Stored data entries
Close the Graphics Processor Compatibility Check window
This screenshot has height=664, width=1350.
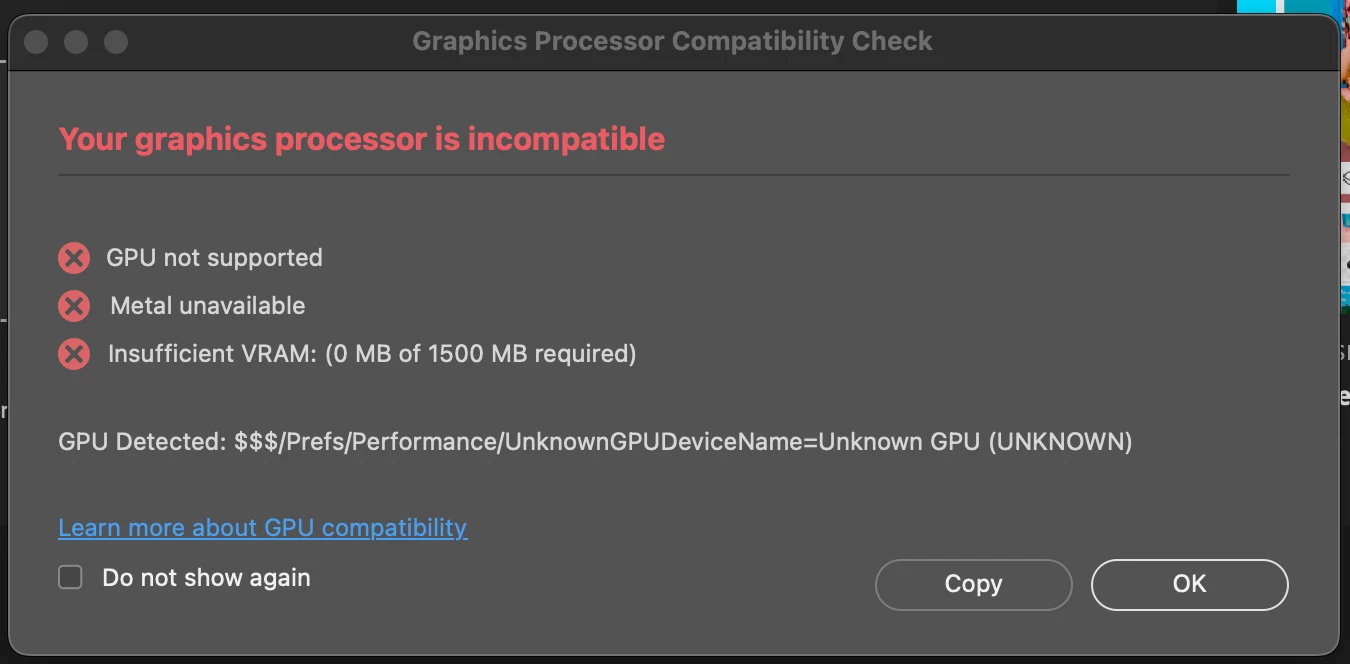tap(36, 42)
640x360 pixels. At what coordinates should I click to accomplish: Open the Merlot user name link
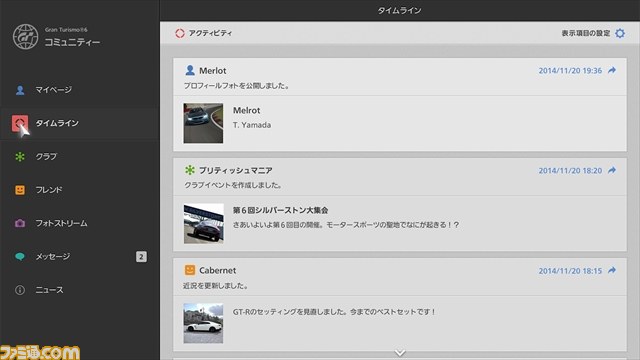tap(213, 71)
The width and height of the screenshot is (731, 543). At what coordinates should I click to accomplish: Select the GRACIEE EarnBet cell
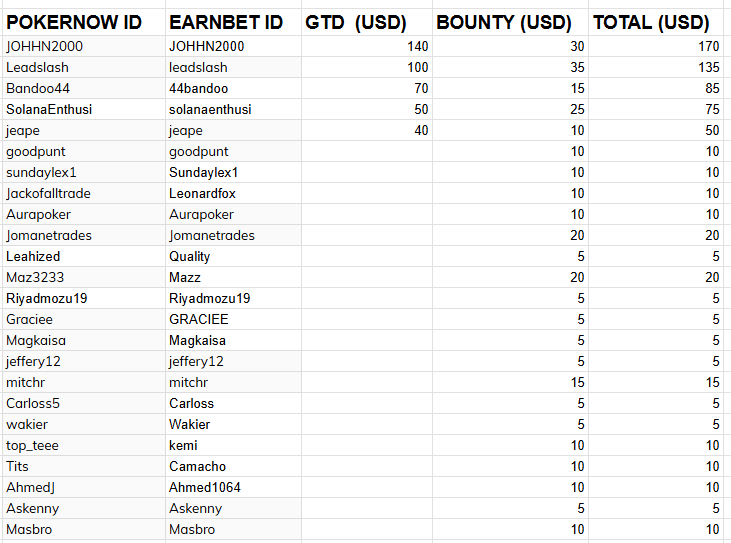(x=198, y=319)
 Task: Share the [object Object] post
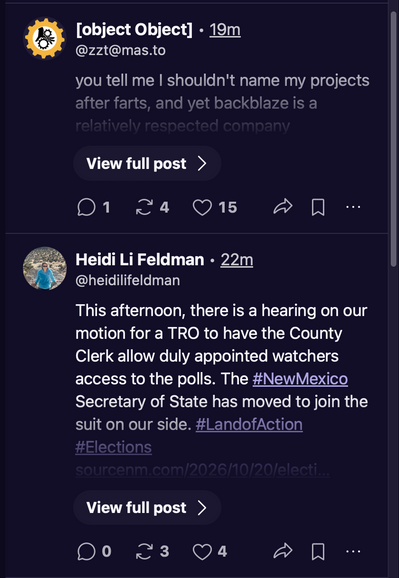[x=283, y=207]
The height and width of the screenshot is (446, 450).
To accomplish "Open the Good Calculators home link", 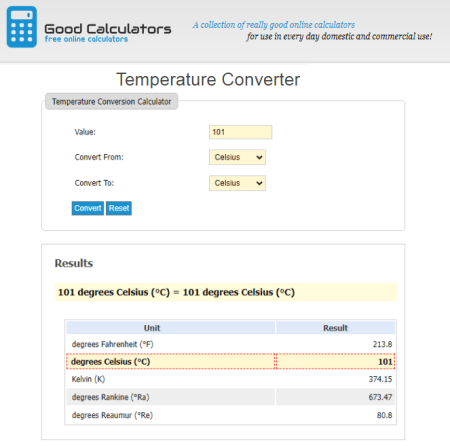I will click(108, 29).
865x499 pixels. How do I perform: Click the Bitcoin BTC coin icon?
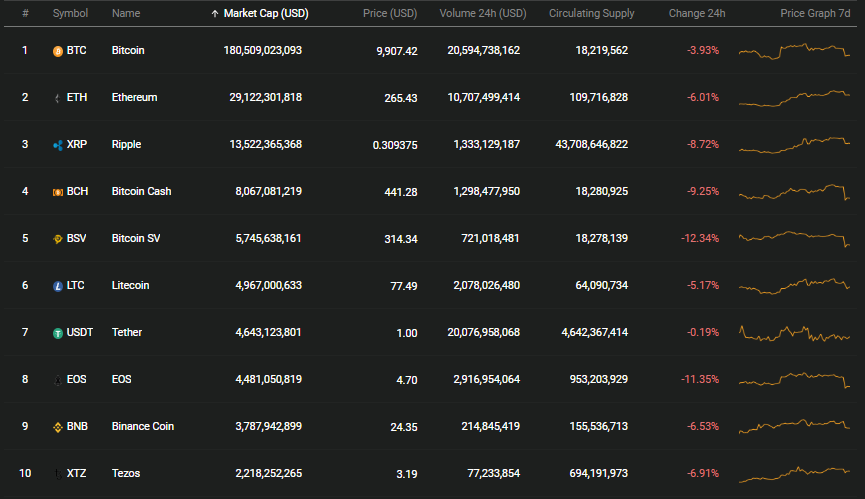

▶ **DIRECTIONS FOR THIS TASK**
Show each line of the records that contains the word "width", matching uppercase and lowercase exactly.

▶ **WRITTEN ANSWER**
This screenshot has height=664, width=1350.
The width and height of the screenshot is (731, 543). At what coordinates should I click to accomplish: Select the GRACIEE EarnBet cell
The height and width of the screenshot is (446, 450).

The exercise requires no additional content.